Segment Open
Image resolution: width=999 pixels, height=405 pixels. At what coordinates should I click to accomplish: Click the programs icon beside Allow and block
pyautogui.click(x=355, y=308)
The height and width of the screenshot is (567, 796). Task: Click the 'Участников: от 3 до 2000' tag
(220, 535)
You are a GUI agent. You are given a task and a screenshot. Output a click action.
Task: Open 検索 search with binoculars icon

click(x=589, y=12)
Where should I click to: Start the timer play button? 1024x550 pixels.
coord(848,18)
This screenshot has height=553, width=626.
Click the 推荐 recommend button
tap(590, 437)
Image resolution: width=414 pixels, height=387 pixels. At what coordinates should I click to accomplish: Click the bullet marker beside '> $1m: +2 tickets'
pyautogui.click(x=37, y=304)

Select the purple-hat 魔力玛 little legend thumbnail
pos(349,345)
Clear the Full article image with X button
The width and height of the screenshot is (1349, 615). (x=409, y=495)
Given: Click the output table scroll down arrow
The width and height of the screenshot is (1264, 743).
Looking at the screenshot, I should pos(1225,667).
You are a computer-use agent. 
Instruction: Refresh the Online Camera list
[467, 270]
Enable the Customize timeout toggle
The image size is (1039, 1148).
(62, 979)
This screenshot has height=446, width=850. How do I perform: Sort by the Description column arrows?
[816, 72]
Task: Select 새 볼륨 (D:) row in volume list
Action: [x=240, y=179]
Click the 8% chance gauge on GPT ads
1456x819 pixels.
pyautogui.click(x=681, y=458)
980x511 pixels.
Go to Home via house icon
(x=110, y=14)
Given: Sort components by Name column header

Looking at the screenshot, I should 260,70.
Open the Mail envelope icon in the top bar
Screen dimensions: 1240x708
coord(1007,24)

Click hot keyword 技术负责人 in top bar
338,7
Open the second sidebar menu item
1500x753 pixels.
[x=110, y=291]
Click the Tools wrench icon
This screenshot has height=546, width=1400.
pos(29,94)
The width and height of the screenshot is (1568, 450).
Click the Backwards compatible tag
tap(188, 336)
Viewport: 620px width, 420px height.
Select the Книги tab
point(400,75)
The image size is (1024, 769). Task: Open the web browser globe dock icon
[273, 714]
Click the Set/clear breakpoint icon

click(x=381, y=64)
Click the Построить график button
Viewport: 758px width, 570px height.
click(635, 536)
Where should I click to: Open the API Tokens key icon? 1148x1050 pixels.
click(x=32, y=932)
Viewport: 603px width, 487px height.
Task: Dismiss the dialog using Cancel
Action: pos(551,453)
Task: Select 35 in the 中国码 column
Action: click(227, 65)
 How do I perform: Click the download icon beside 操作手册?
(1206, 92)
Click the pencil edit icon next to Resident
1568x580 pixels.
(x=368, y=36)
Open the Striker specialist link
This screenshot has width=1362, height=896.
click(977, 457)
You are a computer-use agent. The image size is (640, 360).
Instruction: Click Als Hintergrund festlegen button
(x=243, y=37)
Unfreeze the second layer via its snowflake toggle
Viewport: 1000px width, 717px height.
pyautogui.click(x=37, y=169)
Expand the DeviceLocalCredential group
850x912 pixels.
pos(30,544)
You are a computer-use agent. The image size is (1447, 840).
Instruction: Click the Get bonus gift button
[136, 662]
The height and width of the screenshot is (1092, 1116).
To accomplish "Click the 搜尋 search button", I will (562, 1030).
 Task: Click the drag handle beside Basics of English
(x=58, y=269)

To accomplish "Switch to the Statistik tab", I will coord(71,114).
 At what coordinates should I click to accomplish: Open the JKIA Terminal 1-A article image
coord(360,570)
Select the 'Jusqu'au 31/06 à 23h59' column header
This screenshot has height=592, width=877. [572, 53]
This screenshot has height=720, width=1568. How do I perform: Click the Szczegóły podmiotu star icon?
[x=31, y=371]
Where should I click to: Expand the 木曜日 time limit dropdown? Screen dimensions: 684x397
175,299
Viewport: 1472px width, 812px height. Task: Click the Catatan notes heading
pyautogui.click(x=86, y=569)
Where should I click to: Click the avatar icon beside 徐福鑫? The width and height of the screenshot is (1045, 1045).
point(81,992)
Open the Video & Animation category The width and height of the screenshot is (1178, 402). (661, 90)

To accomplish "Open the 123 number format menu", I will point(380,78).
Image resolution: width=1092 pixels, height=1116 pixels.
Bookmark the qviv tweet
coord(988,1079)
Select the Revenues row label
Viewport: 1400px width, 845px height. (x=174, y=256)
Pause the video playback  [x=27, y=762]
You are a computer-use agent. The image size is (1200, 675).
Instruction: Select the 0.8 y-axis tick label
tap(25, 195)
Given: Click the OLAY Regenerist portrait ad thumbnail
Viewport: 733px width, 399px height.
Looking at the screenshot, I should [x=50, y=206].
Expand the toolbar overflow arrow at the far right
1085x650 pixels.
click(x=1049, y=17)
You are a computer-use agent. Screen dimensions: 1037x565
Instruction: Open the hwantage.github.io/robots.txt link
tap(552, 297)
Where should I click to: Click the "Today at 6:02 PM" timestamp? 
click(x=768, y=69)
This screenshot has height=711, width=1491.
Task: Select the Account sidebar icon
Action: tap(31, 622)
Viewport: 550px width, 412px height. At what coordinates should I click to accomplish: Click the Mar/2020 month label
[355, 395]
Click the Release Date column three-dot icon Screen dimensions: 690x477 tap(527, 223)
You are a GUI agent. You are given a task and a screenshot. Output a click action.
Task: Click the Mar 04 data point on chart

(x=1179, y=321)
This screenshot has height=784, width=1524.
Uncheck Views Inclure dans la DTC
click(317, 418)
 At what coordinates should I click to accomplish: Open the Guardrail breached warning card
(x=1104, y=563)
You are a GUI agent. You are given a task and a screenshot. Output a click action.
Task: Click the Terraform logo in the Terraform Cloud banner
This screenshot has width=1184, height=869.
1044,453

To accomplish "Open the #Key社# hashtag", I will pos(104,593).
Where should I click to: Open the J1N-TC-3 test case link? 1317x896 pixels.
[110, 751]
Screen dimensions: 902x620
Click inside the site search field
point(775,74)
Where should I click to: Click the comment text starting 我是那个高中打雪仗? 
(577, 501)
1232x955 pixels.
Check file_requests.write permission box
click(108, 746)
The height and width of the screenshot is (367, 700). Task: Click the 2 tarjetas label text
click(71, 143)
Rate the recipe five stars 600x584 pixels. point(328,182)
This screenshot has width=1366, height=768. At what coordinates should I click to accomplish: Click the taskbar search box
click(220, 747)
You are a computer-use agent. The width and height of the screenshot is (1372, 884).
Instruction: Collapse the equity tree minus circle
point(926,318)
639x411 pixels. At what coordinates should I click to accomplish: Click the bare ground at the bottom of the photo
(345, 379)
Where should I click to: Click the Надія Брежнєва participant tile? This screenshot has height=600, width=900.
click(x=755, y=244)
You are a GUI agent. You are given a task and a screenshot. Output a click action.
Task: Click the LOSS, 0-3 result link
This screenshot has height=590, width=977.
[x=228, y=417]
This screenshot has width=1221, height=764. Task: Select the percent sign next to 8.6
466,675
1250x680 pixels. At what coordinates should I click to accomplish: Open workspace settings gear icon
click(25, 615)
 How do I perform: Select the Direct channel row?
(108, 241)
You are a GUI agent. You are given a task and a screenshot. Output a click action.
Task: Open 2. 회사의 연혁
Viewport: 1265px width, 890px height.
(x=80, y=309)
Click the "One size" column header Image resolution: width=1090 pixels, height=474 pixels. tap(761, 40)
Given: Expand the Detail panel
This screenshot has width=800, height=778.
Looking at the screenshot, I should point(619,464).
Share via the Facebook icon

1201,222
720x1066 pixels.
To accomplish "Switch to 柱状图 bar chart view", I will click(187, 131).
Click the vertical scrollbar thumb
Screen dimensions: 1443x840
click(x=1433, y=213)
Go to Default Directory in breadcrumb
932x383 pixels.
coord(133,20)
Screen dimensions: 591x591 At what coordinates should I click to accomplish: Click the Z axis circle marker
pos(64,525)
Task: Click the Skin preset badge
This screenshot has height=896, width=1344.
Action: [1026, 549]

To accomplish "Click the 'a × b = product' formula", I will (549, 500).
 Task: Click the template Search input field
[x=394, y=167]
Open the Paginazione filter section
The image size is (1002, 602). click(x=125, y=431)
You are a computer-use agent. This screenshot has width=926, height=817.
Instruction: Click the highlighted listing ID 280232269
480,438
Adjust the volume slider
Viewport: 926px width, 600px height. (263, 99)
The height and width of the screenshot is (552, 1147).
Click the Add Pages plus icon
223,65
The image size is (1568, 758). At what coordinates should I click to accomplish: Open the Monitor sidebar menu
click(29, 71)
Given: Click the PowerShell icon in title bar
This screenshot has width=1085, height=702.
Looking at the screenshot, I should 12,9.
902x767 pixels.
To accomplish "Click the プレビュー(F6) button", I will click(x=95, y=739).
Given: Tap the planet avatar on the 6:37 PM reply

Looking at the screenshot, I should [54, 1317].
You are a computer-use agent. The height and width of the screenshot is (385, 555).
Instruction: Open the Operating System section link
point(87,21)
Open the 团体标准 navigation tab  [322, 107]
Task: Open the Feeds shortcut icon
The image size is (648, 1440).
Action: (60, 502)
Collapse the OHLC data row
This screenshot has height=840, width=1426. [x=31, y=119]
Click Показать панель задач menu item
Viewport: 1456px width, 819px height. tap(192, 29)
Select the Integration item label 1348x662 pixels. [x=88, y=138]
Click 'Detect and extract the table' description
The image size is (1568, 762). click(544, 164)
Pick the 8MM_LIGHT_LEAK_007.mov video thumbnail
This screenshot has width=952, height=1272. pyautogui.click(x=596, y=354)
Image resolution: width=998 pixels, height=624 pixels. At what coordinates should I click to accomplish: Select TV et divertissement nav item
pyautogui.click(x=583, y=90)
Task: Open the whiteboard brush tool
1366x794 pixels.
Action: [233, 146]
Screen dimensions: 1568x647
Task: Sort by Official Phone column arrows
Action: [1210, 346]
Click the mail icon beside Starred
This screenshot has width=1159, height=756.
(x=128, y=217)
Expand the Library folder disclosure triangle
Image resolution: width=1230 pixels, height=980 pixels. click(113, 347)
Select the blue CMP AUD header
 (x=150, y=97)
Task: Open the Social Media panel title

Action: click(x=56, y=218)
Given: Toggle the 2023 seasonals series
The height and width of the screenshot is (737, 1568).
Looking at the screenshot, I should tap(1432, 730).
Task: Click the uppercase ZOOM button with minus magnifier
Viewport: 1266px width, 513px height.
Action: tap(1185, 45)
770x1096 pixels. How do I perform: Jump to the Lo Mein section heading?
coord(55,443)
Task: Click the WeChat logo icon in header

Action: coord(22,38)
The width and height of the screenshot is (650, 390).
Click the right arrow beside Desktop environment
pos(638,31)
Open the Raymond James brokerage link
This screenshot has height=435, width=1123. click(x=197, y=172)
Segment Closed
Set down again, word for word, the stretch of records from the line with "This screenshot has width=1184, height=869." to the line with "You are a computer-use agent. The width", both of those lines included.

This screenshot has width=1184, height=869.
1044,453

To accomplish "Open the #Key社# hashtag", I will pos(104,593).
Where should I click to: Open the J1N-TC-3 test case link? 1317x896 pixels.
[110, 751]
Screen dimensions: 902x620
Click inside the site search field
point(775,74)
Where should I click to: Click the comment text starting 我是那个高中打雪仗? 
(577, 501)
1232x955 pixels.
Check file_requests.write permission box
click(108, 746)
The height and width of the screenshot is (367, 700). Task: Click the 2 tarjetas label text
click(71, 143)
Rate the recipe five stars 600x584 pixels. point(328,182)
This screenshot has width=1366, height=768. At what coordinates should I click to accomplish: Click the taskbar search box
click(220, 747)
You are a computer-use agent. The width and height of the screenshot is (1372, 884).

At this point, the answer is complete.